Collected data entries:
Start of Block

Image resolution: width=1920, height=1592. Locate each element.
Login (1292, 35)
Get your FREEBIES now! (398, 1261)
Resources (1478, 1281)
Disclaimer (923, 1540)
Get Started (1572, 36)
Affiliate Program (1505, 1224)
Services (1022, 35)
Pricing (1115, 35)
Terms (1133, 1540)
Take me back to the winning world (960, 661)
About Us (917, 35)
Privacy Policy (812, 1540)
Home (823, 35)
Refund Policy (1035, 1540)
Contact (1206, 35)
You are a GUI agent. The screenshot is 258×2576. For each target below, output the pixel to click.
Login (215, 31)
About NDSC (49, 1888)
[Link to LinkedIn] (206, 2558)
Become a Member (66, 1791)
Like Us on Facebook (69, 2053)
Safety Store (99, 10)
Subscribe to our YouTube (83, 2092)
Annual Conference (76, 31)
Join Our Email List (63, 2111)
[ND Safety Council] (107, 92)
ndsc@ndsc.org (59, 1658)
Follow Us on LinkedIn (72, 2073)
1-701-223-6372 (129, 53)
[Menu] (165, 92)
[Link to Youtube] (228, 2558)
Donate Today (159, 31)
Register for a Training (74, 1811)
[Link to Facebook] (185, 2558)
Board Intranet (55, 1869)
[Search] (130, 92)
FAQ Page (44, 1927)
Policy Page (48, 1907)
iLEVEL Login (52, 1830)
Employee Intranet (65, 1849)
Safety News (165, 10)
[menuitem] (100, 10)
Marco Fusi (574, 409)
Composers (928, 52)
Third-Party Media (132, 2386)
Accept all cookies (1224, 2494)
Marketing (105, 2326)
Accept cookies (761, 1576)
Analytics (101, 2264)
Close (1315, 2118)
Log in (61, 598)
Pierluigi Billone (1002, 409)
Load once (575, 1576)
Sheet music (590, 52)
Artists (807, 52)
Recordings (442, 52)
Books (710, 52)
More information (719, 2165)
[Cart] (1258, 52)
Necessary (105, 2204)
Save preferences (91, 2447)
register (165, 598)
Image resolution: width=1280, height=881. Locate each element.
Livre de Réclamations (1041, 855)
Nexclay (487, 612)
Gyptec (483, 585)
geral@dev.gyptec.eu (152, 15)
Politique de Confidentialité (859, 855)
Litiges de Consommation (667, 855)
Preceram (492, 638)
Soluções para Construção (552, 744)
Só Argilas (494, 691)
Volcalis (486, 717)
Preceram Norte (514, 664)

End of Block

» **Exercise aim**
Give back, verbatim, the lines from the top of the entries above through the line containing "Take me back to the winning world (960, 661)".

» **Result of this task**
Image resolution: width=1920, height=1592. Locate each element.
Login (1292, 35)
Get your FREEBIES now! (398, 1261)
Resources (1478, 1281)
Disclaimer (923, 1540)
Get Started (1572, 36)
Affiliate Program (1505, 1224)
Services (1022, 35)
Pricing (1115, 35)
Terms (1133, 1540)
Take me back to the winning world (960, 661)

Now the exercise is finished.